– Мои что, сэр? А, вы хотите сказать, входит ли это в мои полномочия. В определенном смысле да, входит, а потом у них в здешнем участке куча народу на больничном. Летний грипп, знаете, как он всех косит. Да, так вот, я как раз собирался сказать, сэр, мы сразу заподозрили ложный вызов, но, разумеется, проверку все равно пришлось устроить. Однако, поскольку тут появились вы, я вот подумал, а может, это очередная шуточка вашей благоверной?
– Вполне возможно. Вполне. Офицер.
– Эти старички – вот уж кого никогда не принял бы за наркодельцов, – они ваши знакомые, да, сэр? Русские, сколько я понял. Я еще давеча подметил, что вы занимаетесь славистикой, то есть русским языком, правильно? Ну что ж, хорошо, если вас не затруднит пройти в эту комнату, я познакомлю вас со здешним сержантом, Вдовинсон, кажется, его звать, мы быстренько со всем этим покончим, и я пойду ужинать.
Сержант Вдовинсон, которого Блэкет представил в своей церемонной манере, оказался еще плюгавее и моложе своего подчиненного, и, возможно, по этой причине с готовностью выслушал его рассуждения о том, что ничего интересного для полиции тут нет и быть не может.

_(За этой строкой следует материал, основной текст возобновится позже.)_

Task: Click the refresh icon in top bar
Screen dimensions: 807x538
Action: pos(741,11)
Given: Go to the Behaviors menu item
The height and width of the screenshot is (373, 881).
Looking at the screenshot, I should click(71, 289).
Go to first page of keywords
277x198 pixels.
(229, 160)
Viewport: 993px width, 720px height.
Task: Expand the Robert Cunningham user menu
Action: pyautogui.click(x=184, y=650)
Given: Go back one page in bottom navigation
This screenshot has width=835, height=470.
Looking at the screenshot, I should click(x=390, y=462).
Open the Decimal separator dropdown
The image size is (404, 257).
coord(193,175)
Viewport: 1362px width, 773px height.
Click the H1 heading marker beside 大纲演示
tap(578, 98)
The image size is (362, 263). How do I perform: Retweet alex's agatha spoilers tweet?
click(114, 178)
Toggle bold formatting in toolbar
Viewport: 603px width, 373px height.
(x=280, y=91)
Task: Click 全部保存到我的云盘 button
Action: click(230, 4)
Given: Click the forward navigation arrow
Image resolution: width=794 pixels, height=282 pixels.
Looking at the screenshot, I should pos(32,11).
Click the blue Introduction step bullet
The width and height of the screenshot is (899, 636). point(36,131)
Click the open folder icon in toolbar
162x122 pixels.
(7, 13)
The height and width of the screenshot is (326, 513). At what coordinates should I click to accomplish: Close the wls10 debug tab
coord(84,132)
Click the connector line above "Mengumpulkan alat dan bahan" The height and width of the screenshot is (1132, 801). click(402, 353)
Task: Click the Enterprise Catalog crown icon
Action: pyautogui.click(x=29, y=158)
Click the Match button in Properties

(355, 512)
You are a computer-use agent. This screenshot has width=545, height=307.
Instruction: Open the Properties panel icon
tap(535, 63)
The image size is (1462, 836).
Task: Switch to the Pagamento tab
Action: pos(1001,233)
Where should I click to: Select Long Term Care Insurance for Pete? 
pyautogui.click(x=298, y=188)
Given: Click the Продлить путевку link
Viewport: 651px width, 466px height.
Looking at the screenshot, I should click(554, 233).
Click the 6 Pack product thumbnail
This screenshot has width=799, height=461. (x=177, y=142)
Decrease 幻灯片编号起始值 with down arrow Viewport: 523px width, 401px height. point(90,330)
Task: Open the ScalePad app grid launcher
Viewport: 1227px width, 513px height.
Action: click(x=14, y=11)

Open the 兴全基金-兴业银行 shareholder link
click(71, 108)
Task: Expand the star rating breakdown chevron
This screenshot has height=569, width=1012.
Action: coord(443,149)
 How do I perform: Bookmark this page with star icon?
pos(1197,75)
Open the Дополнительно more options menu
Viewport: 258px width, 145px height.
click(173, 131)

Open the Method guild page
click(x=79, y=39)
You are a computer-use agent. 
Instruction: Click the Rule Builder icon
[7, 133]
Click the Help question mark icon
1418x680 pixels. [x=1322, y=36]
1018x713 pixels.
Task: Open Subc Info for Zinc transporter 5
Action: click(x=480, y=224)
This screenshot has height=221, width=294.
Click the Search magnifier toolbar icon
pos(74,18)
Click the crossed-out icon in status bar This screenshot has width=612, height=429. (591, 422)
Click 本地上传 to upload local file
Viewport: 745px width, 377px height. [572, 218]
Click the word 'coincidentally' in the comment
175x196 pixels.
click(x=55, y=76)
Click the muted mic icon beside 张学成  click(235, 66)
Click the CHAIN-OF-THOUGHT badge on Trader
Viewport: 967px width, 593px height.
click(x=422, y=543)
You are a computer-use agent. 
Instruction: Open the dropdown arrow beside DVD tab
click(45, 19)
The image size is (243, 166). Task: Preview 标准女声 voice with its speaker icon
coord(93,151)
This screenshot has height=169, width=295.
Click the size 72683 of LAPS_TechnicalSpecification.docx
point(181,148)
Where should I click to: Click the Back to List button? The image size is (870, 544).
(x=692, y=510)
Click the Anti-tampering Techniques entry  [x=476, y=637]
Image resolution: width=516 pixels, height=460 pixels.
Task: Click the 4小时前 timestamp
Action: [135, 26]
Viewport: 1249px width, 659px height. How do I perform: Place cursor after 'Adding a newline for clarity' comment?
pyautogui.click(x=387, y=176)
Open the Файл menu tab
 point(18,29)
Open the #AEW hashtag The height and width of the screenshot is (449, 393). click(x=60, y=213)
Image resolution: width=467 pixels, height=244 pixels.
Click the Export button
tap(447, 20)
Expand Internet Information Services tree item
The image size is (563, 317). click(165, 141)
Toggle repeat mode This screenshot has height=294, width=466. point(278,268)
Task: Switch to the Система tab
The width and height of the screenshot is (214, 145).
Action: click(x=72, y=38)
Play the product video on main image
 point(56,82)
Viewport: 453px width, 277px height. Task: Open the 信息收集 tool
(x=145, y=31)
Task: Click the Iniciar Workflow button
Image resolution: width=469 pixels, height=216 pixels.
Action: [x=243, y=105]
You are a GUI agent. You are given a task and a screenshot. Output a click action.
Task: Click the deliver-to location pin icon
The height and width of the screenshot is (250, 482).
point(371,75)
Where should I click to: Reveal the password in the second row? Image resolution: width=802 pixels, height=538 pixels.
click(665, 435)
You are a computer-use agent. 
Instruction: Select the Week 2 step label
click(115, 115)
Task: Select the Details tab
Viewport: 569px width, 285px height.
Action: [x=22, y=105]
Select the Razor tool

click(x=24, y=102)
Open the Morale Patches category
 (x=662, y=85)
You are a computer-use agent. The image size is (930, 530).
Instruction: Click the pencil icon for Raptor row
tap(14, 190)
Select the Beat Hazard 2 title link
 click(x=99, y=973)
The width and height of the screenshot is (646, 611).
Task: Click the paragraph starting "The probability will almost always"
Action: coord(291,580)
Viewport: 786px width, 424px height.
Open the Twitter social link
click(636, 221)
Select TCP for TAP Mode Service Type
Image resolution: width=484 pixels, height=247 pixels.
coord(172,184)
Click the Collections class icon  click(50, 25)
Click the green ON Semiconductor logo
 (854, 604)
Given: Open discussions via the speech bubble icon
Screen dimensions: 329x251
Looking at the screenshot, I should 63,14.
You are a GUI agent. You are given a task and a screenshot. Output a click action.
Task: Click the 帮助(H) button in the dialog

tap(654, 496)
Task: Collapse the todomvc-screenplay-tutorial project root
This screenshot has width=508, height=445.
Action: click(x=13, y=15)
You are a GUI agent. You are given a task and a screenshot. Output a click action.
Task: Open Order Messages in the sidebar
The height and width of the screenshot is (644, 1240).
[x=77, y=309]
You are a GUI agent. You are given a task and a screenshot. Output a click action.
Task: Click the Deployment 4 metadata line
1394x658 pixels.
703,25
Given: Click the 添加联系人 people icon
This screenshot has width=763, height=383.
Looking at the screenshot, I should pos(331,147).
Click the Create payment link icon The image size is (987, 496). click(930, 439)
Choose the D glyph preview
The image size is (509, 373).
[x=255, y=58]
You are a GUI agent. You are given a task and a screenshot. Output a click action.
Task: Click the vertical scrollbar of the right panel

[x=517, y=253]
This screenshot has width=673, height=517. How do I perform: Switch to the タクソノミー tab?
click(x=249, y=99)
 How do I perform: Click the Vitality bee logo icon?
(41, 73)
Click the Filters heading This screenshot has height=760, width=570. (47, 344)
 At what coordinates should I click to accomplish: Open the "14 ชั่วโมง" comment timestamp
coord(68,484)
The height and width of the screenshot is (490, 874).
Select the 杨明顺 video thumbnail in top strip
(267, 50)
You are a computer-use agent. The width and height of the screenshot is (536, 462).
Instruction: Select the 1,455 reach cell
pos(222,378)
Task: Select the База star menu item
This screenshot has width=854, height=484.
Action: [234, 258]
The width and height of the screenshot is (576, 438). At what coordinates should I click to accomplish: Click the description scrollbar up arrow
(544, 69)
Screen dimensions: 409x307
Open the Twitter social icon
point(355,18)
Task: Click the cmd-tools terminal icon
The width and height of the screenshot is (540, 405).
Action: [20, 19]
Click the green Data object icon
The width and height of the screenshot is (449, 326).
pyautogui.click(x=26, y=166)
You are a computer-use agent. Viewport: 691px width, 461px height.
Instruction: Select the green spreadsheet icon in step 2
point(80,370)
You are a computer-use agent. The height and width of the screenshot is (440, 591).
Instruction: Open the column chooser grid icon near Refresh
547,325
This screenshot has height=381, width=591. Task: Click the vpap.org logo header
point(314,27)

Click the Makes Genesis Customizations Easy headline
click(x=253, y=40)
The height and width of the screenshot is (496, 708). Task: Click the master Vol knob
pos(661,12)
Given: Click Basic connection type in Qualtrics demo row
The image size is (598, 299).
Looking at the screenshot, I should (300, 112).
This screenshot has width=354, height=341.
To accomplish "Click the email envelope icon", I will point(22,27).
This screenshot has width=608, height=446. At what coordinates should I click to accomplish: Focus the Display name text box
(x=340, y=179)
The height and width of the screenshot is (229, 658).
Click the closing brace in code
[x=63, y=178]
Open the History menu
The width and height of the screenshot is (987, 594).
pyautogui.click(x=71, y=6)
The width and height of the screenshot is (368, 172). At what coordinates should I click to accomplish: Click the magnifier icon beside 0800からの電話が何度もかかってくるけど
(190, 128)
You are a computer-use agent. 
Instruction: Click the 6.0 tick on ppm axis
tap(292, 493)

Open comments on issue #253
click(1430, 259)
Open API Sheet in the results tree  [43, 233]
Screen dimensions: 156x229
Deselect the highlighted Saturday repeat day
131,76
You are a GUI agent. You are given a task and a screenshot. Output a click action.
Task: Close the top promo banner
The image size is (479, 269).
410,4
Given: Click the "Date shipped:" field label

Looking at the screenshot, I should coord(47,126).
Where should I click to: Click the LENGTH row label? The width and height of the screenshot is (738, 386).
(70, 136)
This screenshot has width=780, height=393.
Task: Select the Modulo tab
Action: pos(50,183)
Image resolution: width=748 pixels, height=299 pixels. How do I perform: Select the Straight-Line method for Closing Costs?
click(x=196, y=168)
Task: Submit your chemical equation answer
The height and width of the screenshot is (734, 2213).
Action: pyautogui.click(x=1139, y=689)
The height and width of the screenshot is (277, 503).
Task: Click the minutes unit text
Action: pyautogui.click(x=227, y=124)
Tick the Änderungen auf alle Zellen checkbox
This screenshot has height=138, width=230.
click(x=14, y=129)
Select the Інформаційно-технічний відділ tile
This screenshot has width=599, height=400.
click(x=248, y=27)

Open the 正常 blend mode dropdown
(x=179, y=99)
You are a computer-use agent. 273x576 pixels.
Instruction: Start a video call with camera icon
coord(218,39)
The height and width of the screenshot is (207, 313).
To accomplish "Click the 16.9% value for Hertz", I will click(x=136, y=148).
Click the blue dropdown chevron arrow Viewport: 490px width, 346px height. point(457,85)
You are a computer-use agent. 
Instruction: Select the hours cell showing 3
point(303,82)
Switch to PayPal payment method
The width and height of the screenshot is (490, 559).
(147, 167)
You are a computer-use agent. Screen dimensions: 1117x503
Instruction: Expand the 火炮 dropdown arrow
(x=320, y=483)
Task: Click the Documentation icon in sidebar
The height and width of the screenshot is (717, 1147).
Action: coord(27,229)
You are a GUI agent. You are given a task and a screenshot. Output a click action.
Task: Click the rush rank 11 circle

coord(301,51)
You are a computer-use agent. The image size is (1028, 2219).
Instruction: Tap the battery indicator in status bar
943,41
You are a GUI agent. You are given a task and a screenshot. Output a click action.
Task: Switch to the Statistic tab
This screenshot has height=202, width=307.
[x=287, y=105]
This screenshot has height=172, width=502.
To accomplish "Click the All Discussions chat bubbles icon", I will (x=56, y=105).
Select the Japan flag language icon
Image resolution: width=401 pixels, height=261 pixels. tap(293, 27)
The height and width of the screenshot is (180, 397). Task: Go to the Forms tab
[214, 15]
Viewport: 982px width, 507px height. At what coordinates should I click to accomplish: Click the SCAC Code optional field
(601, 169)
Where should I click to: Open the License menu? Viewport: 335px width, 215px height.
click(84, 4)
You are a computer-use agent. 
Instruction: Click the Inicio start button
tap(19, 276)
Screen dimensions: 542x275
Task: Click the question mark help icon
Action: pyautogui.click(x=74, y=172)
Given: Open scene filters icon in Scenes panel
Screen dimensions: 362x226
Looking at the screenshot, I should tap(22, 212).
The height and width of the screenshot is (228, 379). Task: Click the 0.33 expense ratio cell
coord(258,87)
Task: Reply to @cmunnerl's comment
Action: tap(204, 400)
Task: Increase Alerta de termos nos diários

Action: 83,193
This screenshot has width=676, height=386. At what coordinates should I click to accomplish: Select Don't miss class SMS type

Пока они переговаривались, Ричард пересек гостиную и подошел к четырем русским старикам, сбившимся в кучку у камина, причем дамы прятались за спинами у Леона и Хампарцумяна. Появление Ричарда они восприняли с радостью и нескрываемым облегчением, но без всякого удивления – ну конечно же, их английский друг поспешил им на помощь.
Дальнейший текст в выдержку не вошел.